New joint appointment
Pace´s research could take a leap forward, and more students could have the chance to work in that environment, thanks to a new partnership between the lab and the university. UofSC professor Hans-Conrad zur Loye now has a joint appointment position with Savannah River National Laboratory (SRNL). This position provides more opportunities for faculty and students to collaborate with laboratory scientists and visit the site for research.
“My joint appointment will connect our state’s flagship university with our state’s national laboratory – a win-win for South Carolina,” zur Loye says.

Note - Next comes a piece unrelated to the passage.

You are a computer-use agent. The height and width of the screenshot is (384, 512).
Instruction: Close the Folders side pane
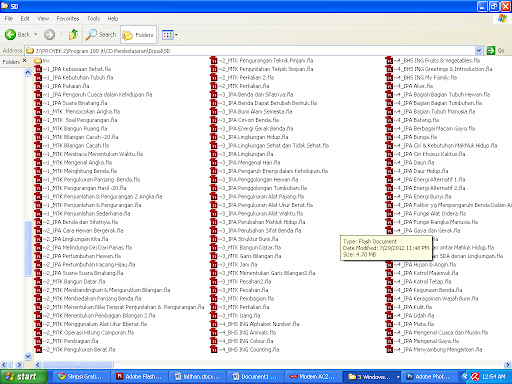click(24, 61)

Zur Loye is the director of UofSC's Center for Hierarchical Waste Form Materials. That center was created in 2016 when the Department of Energy awarded UofSC an Energy Frontier Research Center grant with the goal of creating crystal structures that can contain nuclear waste, keeping the radiation locked away until it has fully decayed. (That grant was recently renewed.) The crystal structures have the potential to help process nuclear waste more efficiently, requiring less time and space to process and store radioactive material.
That research was what convinced Pace to attend UofSC for her doctoral program.
"I would be able to work on something that is a real problem and is also very collaborative," she says. “I would be able to establish research collaborations with people from all across the field.”
My joint appointment will connect our state’s flagship university with our state’s national laboratory – a win-win for South Carolina.
— Hans-Conrad zur Loye
The Center for Hierarchical Waste Form Materials includes undergraduate and graduate students, postdoctoral fellows, faculty and other researchers at eight universities and organizations, including SRNL. Zur Loye says the collaboration with SRNL will grow stronger with the joint appointment.
“I have greatly enjoyed and benefitted from working with the excellent scientists at SRNL during the past several years, and I am looking forward to the joint exploration of new waste form materials, including the crystal growth of new transuranic element-containing hierarchical materials,” zur Loye says.
Zur Loye’s expertise in radiochemistry and inorganic materials science will enhance the waste forms research and other work at SRNL.
“We are thrilled to have Dr. zur Loye join the lab,” says Dr. Vahid Majidi, laboratory director. “We (SRNL) are at a transformational time and Dr. zur Loye’s arrival is aligned with our long-term strategic plan to lead in scientific innovations and enhance our partnership with local universities and colleges for the future workforce.”
The joint appointment provides a unique talent pipeline for both the university and the laboratory.
“This partnership will open more opportunities for our students to have hands-on experience beyond the classroom,” says Lacy K. Ford, dean of the UofSC College of Arts and Sciences. “Students will be able to work in a national laboratory setting as interns, research assistants or postdocs, and we hope graduates may ultimately work there as employed scientists. Their work on scientific research of national importance will set the stage for a strong career."
For Pace, this means good news for her and for students who will follow after her.
“Going there as a student is really eye-opening because you get exposed to more career opportunities,” she says. “It gives the students the opportunity to see what working in the real world is like.”
Anything that you want to do is possible in terms of the science.